Experimental and analytical studies on permeability reduction of coal seam by CO₂ injection

Permeability of coal seam have a strong effect on CO₂ Enhanced Coal Bed Methane Recovery(CO₂-ECBMR) project. In particular, qualification of permeability reduction due to coal matrix swelling is a key parameter to control CO₂ injection and the project sustainability. Swelling experiments using visualization method were conducted. Crushed samples from Indonesia Low Rank Coal (LRC) were used and the experiments were carried out up to 10 MPa at 48° C temperature, resulting CO₂ in the supercritical conditions that more appropriate for CO₂ injection in the field. Coal swelling which was represent by upward surface movement of column was assumed as total expanded volume for each particle. With this assumption, crushed samples were modeled like block coal samples. For three coal samples, the maximum expanded volume due to the swelling by CO₂ adsorption has been evaluated as 0.03 at 10 MPa pressure. Since the swelling results were very comparable to others, this method has more advantage in term of sample preparation and experiment work compare to block coal. Based on the present swelling data, two analytical models proposed by Palmer and Mansoori (P-M) and Shi and Durucan (S-D) have been applied to Yubari field test.

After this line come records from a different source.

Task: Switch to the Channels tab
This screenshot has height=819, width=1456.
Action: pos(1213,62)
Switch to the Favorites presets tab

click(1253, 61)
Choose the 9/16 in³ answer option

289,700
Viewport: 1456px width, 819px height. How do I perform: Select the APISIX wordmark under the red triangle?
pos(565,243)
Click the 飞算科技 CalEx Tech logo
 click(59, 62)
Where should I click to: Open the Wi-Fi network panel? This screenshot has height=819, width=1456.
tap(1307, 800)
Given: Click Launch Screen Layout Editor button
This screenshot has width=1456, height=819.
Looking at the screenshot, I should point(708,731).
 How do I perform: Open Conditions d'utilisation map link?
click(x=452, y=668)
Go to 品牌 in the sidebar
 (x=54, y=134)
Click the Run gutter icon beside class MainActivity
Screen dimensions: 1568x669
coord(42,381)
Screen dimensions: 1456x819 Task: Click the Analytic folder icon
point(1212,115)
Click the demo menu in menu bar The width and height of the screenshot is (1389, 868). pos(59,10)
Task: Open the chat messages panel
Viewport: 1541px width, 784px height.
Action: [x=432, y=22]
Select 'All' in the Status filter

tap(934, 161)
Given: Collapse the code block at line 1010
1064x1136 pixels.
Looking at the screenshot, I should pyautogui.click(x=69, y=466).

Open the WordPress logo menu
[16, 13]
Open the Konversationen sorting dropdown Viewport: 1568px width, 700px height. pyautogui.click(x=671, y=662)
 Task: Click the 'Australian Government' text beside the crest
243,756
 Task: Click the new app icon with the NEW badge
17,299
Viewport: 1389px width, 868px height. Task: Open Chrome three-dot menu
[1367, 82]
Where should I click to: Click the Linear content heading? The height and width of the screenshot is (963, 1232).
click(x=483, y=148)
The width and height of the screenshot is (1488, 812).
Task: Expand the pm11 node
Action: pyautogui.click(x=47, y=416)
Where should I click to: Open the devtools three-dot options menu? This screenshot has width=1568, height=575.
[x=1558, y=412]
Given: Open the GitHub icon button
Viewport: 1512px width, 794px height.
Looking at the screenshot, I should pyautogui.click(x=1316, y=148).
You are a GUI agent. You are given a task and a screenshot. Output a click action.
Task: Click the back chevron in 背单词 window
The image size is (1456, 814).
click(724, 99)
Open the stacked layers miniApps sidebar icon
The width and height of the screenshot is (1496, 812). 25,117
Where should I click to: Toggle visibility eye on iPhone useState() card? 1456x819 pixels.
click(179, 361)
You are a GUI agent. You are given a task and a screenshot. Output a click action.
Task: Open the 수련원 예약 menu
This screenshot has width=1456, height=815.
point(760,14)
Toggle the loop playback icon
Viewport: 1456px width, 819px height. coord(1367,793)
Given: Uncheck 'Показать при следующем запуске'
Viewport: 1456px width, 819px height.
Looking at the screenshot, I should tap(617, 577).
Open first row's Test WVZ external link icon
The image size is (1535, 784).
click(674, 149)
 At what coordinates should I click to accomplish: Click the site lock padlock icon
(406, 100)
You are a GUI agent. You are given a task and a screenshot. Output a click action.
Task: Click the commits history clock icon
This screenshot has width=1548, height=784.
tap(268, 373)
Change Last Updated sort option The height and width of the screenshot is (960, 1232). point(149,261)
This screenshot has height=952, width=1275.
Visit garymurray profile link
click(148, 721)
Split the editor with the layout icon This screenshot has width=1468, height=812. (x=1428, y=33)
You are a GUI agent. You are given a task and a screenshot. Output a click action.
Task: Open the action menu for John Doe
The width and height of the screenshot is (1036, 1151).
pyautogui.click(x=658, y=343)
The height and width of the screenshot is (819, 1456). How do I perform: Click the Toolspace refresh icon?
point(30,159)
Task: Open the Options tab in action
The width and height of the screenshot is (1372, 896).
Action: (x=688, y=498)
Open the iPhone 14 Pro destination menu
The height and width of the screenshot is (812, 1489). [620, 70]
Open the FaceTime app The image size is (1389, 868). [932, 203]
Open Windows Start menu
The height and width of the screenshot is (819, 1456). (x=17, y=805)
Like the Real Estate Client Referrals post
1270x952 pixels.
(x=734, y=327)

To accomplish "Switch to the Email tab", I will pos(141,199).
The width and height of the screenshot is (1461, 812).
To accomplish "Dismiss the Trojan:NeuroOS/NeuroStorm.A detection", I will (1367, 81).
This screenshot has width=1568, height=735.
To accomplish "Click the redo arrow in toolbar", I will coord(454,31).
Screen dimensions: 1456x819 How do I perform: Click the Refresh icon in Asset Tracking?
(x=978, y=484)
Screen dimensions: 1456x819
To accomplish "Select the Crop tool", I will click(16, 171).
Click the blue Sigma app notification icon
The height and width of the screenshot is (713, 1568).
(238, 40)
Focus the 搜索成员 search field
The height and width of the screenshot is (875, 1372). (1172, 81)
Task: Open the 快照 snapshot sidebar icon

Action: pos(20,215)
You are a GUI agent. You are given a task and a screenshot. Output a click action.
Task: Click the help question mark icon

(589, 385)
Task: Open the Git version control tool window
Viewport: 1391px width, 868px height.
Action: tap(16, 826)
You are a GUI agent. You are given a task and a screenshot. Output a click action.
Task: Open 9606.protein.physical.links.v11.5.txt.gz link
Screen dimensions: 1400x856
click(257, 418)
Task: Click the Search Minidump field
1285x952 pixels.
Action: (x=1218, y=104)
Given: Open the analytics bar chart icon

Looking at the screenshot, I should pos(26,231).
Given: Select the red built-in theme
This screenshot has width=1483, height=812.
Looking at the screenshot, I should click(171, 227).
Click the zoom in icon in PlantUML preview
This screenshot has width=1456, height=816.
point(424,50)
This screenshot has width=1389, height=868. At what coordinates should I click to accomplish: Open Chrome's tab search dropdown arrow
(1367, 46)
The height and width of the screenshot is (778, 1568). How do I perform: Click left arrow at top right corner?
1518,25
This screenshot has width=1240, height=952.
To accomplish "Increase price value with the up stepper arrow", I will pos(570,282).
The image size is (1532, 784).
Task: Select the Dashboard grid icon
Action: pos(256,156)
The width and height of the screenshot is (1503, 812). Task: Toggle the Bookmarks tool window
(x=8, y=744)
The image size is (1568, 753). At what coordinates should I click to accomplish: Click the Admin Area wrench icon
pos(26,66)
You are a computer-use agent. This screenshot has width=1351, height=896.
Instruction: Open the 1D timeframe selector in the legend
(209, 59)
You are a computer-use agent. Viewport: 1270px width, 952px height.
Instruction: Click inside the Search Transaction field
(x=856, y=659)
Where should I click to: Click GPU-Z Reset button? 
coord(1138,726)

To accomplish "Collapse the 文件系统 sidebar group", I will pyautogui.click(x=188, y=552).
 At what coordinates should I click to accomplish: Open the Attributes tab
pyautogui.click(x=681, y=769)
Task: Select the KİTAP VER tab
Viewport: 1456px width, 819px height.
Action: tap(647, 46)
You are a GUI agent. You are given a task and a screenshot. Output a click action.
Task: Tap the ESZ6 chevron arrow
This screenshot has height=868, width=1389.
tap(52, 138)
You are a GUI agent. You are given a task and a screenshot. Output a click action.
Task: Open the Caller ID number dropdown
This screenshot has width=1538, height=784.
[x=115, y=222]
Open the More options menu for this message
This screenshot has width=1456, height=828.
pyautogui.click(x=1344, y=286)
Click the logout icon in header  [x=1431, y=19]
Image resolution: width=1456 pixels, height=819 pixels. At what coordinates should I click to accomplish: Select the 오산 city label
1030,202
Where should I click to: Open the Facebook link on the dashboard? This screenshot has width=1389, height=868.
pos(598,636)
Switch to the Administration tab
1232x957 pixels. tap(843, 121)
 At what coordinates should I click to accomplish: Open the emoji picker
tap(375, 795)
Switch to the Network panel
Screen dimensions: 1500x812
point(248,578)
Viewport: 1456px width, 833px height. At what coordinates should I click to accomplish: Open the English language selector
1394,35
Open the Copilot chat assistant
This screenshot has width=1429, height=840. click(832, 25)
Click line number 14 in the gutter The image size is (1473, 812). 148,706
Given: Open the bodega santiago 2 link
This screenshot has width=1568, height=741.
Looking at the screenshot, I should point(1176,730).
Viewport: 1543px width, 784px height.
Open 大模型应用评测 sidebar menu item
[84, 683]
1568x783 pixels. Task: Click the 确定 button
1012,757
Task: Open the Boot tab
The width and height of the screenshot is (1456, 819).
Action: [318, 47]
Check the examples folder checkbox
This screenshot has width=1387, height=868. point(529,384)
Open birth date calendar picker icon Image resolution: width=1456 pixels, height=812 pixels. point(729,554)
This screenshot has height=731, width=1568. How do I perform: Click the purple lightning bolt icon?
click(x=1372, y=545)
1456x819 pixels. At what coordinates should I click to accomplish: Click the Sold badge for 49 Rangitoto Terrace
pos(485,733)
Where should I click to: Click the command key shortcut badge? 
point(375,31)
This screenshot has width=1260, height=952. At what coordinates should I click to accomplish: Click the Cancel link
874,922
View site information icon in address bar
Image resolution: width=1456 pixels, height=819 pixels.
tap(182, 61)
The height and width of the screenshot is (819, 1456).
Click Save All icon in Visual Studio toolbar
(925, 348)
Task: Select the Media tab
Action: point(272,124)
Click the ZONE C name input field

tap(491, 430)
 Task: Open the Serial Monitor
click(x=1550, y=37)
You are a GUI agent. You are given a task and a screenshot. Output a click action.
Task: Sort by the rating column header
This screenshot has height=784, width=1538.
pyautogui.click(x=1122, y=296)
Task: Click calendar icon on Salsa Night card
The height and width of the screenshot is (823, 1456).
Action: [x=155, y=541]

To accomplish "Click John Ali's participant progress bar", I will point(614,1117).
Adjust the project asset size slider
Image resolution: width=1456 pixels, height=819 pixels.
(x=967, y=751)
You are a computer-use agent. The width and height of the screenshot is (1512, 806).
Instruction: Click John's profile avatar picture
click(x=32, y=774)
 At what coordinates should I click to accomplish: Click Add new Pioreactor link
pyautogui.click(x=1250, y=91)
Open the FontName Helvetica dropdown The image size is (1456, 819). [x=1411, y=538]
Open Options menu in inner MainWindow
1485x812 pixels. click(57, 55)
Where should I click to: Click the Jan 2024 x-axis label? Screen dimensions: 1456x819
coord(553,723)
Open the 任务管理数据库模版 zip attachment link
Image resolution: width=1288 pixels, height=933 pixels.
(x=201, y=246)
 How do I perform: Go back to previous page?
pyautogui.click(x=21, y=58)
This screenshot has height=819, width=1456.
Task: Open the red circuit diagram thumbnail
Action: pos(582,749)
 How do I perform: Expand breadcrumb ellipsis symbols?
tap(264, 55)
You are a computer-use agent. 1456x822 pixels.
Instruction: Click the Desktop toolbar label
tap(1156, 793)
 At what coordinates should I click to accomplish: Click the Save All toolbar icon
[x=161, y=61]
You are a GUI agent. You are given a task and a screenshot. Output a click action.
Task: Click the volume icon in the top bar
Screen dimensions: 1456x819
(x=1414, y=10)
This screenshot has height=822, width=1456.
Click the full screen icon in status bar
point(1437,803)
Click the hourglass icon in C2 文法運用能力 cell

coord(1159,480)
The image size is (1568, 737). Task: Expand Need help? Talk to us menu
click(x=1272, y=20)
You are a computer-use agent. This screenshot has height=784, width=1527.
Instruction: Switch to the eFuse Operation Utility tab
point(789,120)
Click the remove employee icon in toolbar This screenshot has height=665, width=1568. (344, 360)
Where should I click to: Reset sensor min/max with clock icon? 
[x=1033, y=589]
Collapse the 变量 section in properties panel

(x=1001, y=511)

Permeability reduction (k/k₀) ratio by CO₂ swelling in the test has been estimated as 0.021 to 0.056 for the coal seam condition of 10 and 15 MPa of initial formation and injection pressures, respectively. Sasaki et al.¹⁵ proposed analytical radial flow model to evaluate CO₂ swelling ratio (β). The swelling ratio on permeability has been evaluated as β = 0.020 to 0.044 and original coal permeability k₀ ≈ 3 md by matching with monitoring data measured in the field. Both values of k/k₀ and β have shown extremely good agreements. Furthermore, initial permeability of the coal seam was also proved by fall-off data. Thus, it is concluded that the CO₂ injection rate can be expected by the models showing relationship between porosity, permeability and swelling of coal.